**DOCUMENT SEGMENT**.
BEGIN

Episode 19 - Male Songs, Female Covers

The art of the great cover version lies in making the song your own. That could mean a fairly straight or faithful rendition, which might work if your vibe is close in spirit to the original artist's. But it's usually more intriguing to hear radical reinterpretations of familiar songs. Or alternatively, for obscure original material to receive some populist treatment. This episode has a look specifically at female takes on traditionally male songs.

S Etienne's 'Only love can break your heart' and The Slits' version of the Motown standard 'I heard it through the grapevine' are both triumphs of migrating a strong original into a different genre. Broadly that's a dub universe on both occasions, but one is from the dub dance days of the early '90s and the other from the jerky post-punk era of the late '70s. Both stand up exceptionally well, with the added slant while The Slits' radical feminism renders them more relevant to these diverse times. For another great early Slits' song, Episode 1 features their classic 'Typical Girls'. 'Sylvie' by St Etienne appears on the Sisters and Brothers episode.

A couple of artists noted for over-indexing on testosterone and taking a strong masculine line are The Stones and Black Sabbath. But in the hands of The Sundays ('Wild Horses') and Sweden's Cardigans ('Ironman') what once was cock rock becomes anything but: floaty, ethereal, dream-pop renditions of the old male standards, and all the better for it. Frente ('Bizarre Love Triangle') and Yo La Tengo ('Needle of Death') also bring the gentler hand of a feminine sensibility to bear, but over a less gendered blueprint.

END

**DIRECTIONS**.
• a. Repeat everything in the episode notes on female covers from "The art of the" down to "traditionally male songs.".
• b. Answer these questions from the episode notes on female covers:
(i) Which band recorded the version of 'Ironman'?
(ii) Which episode features 'Typical Girls'?
(iii) Which song did The Sundays cover?
• c. Pick up the episode notes on female covers of male songs after their final sentence and keep writing.

**RECORDED DATA**.
BEGIN

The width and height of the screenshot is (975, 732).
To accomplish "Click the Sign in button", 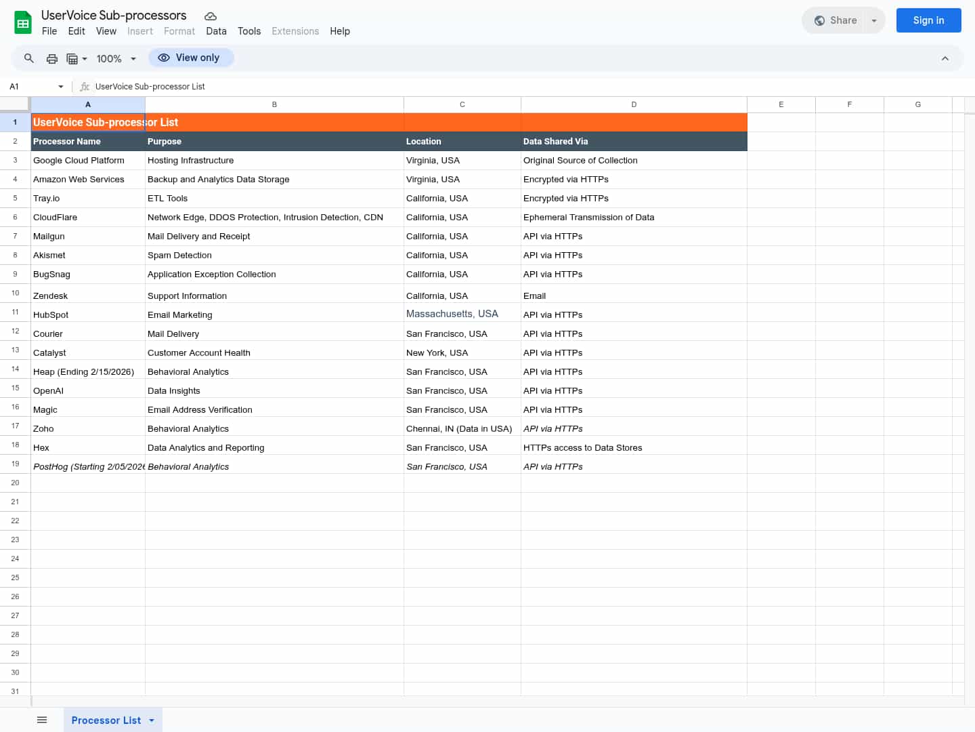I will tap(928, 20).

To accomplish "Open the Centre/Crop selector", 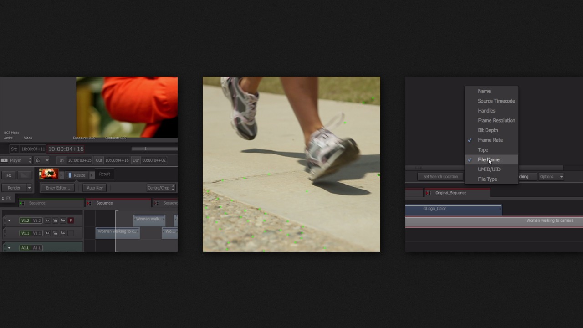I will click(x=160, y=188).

END

**PER-TASK OUTPUTS**.
• a.
The art of the great cover version lies in making the song your own. That could mean a fairly straight or faithful rendition, which might work if your vibe is close in spirit to the original artist's. But it's usually more intriguing to hear radical reinterpretations of familiar songs. Or alternatively, for obscure original material to receive some populist treatment. This episode has a look specifically at female takes on traditionally male songs.

• b.
(i) The Cardigans, from Sweden
(ii) Episode 1
(iii) 'Wild Horses'

• c.
It's harder to find beefed-up versions of male originals, of course - although to hear a rather cartoony scream of a song have a listen to Babes in Toyland 'All by Myself', not featured here. On the other hand The Dum Dum Girls produce a wonderfully powerful rendition of The Smiths' classic 'There is a light that never goes out' without losing sight of the empathy in the original.

One track you must hear: Marcy Mays of the band Scrawl was bought in by Greg Dulli to sing 'My Curse' for his group The Afghan Whigs. It was a brave decision, but she produces a jaw-dropping performance of a difficult but visceral song. Tracklist:-

Only love can break your heart, St Etienne (orig: Neil Young)

Black Steel, Tricky (orig: Public Enemy) 

I heard it through the grapevine, The Slits (orig: Marvin Gaye)

My Curse, Afghan Whigs 

Ironman, The Cardigans (orig: Black Sabbath)

There is a light that never goes out, Dum Dum Girls (orig: The Smiths)

Mr Blue Sky, The Delgados (orig: ELO)

Bizarre Love Triangle, Frente (orig: New Order)

Needle of Death, Yo La Tengo  (orig: Bert Jansch)

Hanging on the telephone, Blondie (orig: The Nerves)

Dear Prudence, Siouxsie and the Banshees (orig: The Beatles)

Wild Horses, The Sundays (orig: The Rolling Stones)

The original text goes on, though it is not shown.